Isolated in the far flung spaces of the Upper Karoo, Williston is a small town situated in close proximity to the seldom-flowing Sak River. The town lies on the branch railway line connecting Hutchinson and Calvinia and it basks in fierce year-round sunshine on the wide open plains of this part of the Great Karoo. Both Karakul and Merino sheep farming are the primary economic activities in the vast open countryside that surrounds the town.

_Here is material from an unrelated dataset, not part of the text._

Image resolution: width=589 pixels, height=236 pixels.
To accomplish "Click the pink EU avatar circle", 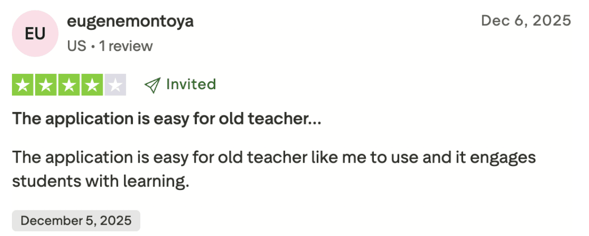I will tap(35, 33).
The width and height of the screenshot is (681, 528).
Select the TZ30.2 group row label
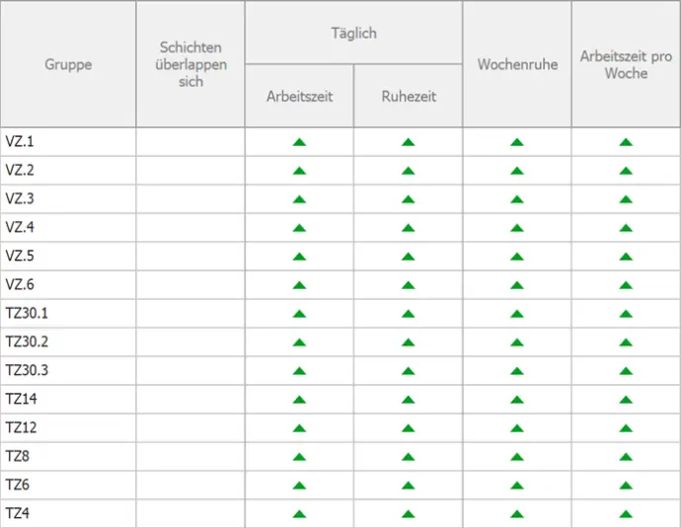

The town features a number of fine Victorian and Edwardian era buildings and the traditional flat-roofed Karoo cottages are much in evidence. In common with most Karoo towns taking a stroll will provide an excellent opportunity to meet the locals and it is not uncommon to be invited into a complete stranger’s home for a cup of coffee and home-baked roosterkoek or rusks. The district is also well-known for its corbelled dwellings, some of which are more than 200-years old. There are a number of corbelled houses preserved as national monuments, with the most accessible situated on the farm Arbeidersfontein.
The splendid Dutch Reformed Church is one of only 11 dressed stone churches remaining in South Africa and stand resolutely in the sunshine amidst a garden of Karoo succulents and plants and emerald green lawns in the centre of the town. It is interesting to note that Williston is totally reliant on boreholes for its water supply.
One of the more recent attractions of Williston is the ultra-eclectic and ironically named Williston Mall which is situated just off the R63. The Williston Mall features everything a hard-worn traveller could possibly need, from a Karoo Latte to some rather unusual branches of popular shops including a Woolies, X-Klusiv Books, Stirns and Bord Mans. Innumerable battered pots and pans adorn the walls together with an astonishing array of old sprung bed mattresses and other eccentric bric-a-brac. A distance marker indicates amongst other exotic destinations that Berlin is 10,117-kilometres distant and Pofadder is a mere 628-kilometres away. My favourite direction indicator points skywards informing patrons that “Die Maan” or the moon is a mere 406,740-kilometres distant.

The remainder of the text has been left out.